▶ _What to do_
Could you continue the opinion piece on racial injustice in the US from the point where it stops, leaving the listing aside?

▶ _Document passage_
No equality for blacks in US, despite famed constitution’s words

Americans demonstrate for racial equality as they march through central Manhattan following the police shooting in Wisconsin of Jacob Blake in August.
Americans demonstrate for racial equality as they march through central Manhattan following the police shooting in Wisconsin of Jacob Blake in August.
Image: REUTERS/ MIKE SEGAR

The recent abhorrent shooting  of Jacob Blake  by the notoriously racist American police has once again proved the US  is no place for black women and men. George Floyd, killed at the hands of police in May,  is yet to find eternal peace. #BlackLivesMatter is calling for an end to racism across the world, but still the US  white supremacists disguised as police are far from being restrained.

Revisiting the history pages will help us understand how the US was founded on racial injustice. In 1776 Thomas Jefferson, backed by 13 American states, led the charge and read out the declaration of independence. The declaration was a sweet melody of human rights.

Part of it read, “We hold these truths to be self-evident, that all men are created equal, that they are endowed by their Creator with certain unalienable Rights, that among these are Life, Liberty and the pursuit of Happiness.”

In the history of mankind there will never be sweeter words to equality than these that were used to reclaim  America’s natural independence from Great Britain. The document Jefferson read to the Second Continental Conference is well archived and regarded as sacred. Jefferson himself is regarded as the father of the US constitution, but there is more to it.

▶ _Stored items_

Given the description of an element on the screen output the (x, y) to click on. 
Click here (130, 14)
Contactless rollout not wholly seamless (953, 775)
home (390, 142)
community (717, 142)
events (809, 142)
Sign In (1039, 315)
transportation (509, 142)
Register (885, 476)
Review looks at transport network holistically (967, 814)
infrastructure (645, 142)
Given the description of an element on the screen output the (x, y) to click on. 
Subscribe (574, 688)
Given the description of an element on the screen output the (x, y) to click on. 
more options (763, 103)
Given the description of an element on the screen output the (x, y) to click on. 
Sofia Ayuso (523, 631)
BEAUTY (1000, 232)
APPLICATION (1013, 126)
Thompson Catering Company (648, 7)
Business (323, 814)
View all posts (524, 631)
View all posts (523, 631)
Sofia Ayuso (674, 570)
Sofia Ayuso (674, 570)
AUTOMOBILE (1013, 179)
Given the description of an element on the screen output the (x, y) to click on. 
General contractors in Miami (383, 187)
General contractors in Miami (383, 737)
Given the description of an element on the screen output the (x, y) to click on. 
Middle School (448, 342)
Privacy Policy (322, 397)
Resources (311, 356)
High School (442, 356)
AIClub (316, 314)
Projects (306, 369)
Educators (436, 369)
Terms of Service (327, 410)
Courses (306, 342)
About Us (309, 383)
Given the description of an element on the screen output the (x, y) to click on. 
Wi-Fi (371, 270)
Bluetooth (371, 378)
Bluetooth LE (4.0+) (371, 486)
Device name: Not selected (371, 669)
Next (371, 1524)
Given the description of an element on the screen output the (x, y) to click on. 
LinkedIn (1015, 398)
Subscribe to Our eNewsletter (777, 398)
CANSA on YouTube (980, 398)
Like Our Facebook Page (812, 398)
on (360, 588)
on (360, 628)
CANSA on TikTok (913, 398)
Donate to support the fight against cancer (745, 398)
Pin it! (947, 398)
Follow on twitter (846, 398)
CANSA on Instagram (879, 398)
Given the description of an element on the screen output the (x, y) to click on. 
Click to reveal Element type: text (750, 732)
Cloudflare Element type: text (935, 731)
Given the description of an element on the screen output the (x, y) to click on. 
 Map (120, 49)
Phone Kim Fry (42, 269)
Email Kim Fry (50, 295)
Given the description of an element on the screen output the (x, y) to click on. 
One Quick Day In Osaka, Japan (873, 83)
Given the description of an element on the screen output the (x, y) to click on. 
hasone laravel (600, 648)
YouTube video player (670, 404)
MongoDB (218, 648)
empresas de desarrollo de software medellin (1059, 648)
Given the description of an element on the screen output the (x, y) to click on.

▶ _Answer_
The declaration of independence exposes the deceit that forms the basis of the US constitution. It has always been about white people, and never about black people. It immediately emerged that the inalienable rights contained in the declaration of independence and seconded by the 13 states were only applicable to white people and distant to the black slaves that either pledged solidarity or were coerced into solidarity with the declaration.

This was the beginning of racial equality fraud in the US. Jefferson himself kept slaves and fathered children with some of them. Involuntary servitude continued unhindered, lynching remained the order of the day.

This only changed 90 years later with one brave man, Abraham Lincoln. The first freedom message to the black slave people was pronounced. The preliminary emancipation proclamation was put forward in 1863, but to little effect. To briefly close the history lesson, the dominant division that led to the American Civil War of the 18th century was the issue of slaves after the declaration of independence. It shouldn’t have been an issue but it was — this is America after all we are talking about.

The union and the land has always spoken to the white and never to the black. Pan-Africanist thinkers like Dr WEB Dubois and Sylvester Williams should not be forgiven for entertaining the idea that all blacks of African descent should track back to Africa, their home. Proponents of the proposition argued that America would never be home for those of African origin, but a consequential result of the unpleasant and horrifying circumstance of slave trade.

The American democracy is a young democracy, but it  is aided by great efforts of pompousness and self-awarded superiority. As recently as the 1960s Martin Luther King Jr, Malcolm X  and their like were being brutalised for demanding racial equality in the US.

The fight for racial justice is an agonising record of history that should not be understated. Neither Martin Luther King Jr nor Malcolm X are alive today, but the fight for racial justice is far from over. It has not lost either intensity or momentum. The fight has also found new heroes.

The fact that at the centre of the fight today are sports people, not politicians, speaks volumes on the American political system. It is a fundamentally flawed, rigid, untransformed and unresponsive system.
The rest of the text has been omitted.